Paolo Villaggio Sampdoria

Paolo Villaggio, celebre attore ligure, era un noto tifoso della Sampdoria. Una passione nata in gioventù ma che, per via del suo particolare carattere, lo portò anche ad avere scontri a distanza con la tifoseria doriana. Nonostante tutto, in ben 3 dei suoi film, il comico citò la sua squadra del cuore!

PAOLO VILLAGGIO E QUELL’AMORE “LIGURE” PER LA SAMPDORIA

Il compianto Paolo Villaggio è stato uno degli attori comici più apprezzati nella storia del cinema italiano. Merito soprattutto del suo personaggio più iconico, il mitico ragionier Ugo Fantozzi, che più volte abbiamo visto alle prese con questioni “calcistiche”. Il buffo e sfortunato impiegato della Megaditta era uno sfegatato tifoso del Milan, tanto da scatenarsi letteralmente davanti alla tv durante una partita di Coppa Campioni. In altre circostanze, lo abbiamo ammirato mentre sosteneva ferocemente la Nazionale italiana. Nella realtà, però, il noto comico genovese era un grande tifoso della Sampdoria, tanto da riportare la sua fede anche in altri suoi film.
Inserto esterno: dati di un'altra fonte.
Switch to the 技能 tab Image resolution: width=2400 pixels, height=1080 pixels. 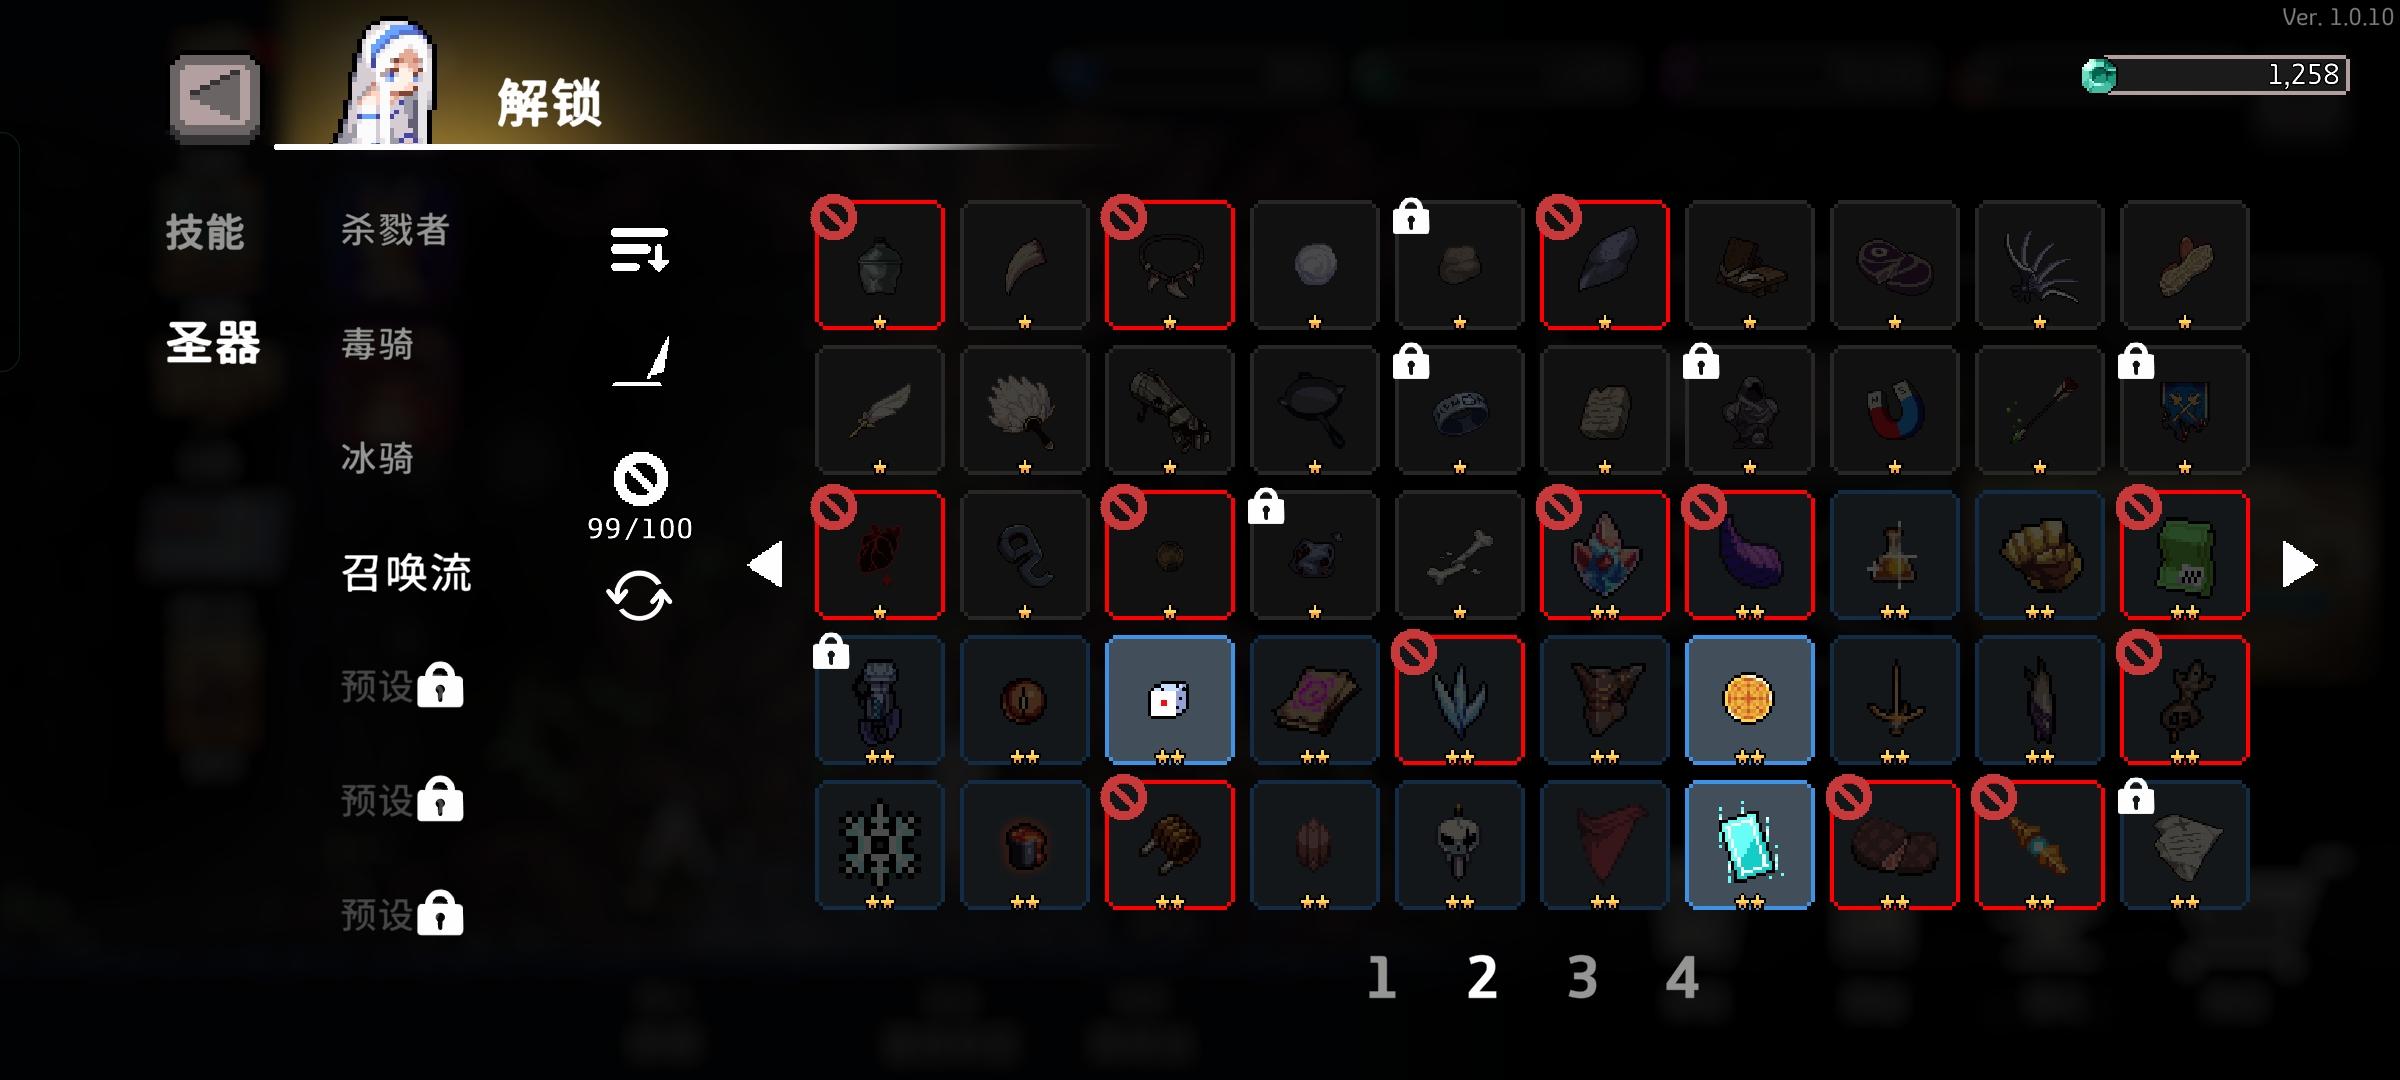205,232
Una passione per i blucerchiati, che, però, rifletteva quello che era il vero carattere di Villaggio, ben diverso da quello dei suoi personaggi cinematografici. Un uomo in perenne conflitto con se stesso, per certi versi snob, indisponente, dissacrante, arrogante, bastian contrario. Anche l’amore di Paolo Villaggio per la Sampdoria era così, quasi come il rapporto tra un padre severo e avaro di smancerie e accortezze verso il proprio figlio. Un amore tipicamente ligure, fatto di lamentele, provocazioni, mugugni, critiche ma probabilmente vero. La scintilla nacque quando l’attore era soltanto un ragazzino di 14 anni e si recò allo stadio assieme ad un suo amico parrucchiere nel lontano ’46.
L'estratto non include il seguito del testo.